New Zealand / Covid 19

Waitematā DHB creates work 'bubbles' to curb spread of Covid-19

18:50 pm on 5 May 2020

Waitematā District Health Board (DHB) is creating work 'bubbles' to limit staff movements at hospitals dealing with Covid-19 patients.

Nurses taking a break at a New York hospital. (File photo). Photo: AFP

It comes amid a probe into how three nurses at Waitākere Hospital were able to contract the virus despite wearing PPE gear. Seven other cases are linked to the outbreak.

Waitematā DHB acting chief executive Andrew Brant said the bubble would change staff rostering at the DHB's hospitals dealing with Covid-19 patients so they would not work in other areas on subsequent days. Right now, that only applies to North Shore hospital.

The four Northern DHBs had supported Waitākere Hospital staffing arrangements that allowed nurses to work in different Covid-19 and non-Covid wards.

It was safe for staff to be rostered on Covid-19 and non-Covid wards as long as it was not on the same day and infection control protocols were followed, they said in a statement on Sunday.

The about-turn by the Waitematā DHB also appears at odds with the Ministry of Health's insistence that the staff movements are standard practice.

At today's media briefing, Director-General of Health Ashley Bloomfield said the last few weeks had been a learning experience.

"There is a review under way," he said when asked if the Waitākere outbreak showed the practice of moving staff between wards was not safe.

Assignment A ▸
Answer these questions from the article on Waitematā DHB's work bubbles:
(i) How many nurses at Waitākere Hospital contracted the virus?
(ii) Who is Waitematā DHB's acting chief executive?
(iii) At which hospital does the bubble currently apply?
Assignment B ▸
Write the next part of the article on Waitematā DHB's work bubbles, picking up after its final sentence.
The lines after the article are separate material and have no connection to it.

(Stored items)
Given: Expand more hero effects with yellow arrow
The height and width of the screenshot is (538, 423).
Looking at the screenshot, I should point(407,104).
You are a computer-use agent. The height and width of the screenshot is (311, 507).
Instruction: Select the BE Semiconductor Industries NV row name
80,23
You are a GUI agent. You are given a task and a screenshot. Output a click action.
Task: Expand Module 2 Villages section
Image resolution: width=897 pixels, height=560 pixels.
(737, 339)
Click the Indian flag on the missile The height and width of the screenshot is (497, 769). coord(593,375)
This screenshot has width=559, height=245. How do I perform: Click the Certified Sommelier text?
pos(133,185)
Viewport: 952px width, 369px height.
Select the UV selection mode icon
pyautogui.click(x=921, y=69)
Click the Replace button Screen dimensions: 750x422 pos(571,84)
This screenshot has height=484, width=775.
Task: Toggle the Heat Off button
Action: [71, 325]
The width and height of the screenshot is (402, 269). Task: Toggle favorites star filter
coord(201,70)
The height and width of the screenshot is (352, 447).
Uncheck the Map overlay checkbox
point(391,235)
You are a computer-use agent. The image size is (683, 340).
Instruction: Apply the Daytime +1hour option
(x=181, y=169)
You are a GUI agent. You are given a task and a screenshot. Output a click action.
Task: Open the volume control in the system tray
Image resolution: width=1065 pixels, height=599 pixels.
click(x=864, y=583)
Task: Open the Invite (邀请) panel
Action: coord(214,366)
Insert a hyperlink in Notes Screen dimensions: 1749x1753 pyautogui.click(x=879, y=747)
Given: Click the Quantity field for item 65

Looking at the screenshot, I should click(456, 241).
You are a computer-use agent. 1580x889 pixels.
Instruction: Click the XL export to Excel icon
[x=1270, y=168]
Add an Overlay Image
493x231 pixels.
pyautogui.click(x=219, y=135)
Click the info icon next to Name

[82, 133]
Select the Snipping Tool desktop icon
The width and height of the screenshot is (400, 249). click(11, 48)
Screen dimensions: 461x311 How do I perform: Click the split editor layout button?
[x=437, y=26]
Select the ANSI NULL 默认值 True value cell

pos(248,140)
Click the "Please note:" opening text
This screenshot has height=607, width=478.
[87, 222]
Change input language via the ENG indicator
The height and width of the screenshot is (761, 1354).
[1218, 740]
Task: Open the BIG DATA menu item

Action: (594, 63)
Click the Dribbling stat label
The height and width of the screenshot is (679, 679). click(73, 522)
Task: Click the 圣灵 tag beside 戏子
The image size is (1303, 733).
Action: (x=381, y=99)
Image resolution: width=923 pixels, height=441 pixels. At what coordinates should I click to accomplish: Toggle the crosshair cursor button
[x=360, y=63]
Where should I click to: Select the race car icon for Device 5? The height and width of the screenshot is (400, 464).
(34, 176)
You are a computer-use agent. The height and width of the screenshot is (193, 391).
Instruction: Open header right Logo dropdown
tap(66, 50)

Answer A ▸
(i) Three.
(ii) Andrew Brant.
(iii) North Shore hospital.

Answer B ▸
"All DHBs are interested, what can we learn? How do we strengthen our protocols and make sure that we are reducing the risk to our frontline health workers?"

Experts are calling for the bubble measures at Waitematā DHB to be extended across the country.

Nurses Organisation adviser Kate Weston said the group was telling the government weeks ago that nurses at one DHB were scared about moving around hospitals, but they were told by their employer that they had to continue.

"The nurses concerned were extremely distressed," she said.

Massey University nursing professor Jenny Carryer said the hospital ward movements were due to notorious staffing shortages, but that it was probably "100 percent safer" to have nurses not moving between wards.

Meanwhile, all staff at the Northern DHBs are being offered Covid-19 tests.

Around 400 staff at the Waitematā DHB have been tested, and all have come back negative, Brant said.

The review into the Waitākere Hospital cases is due within a week.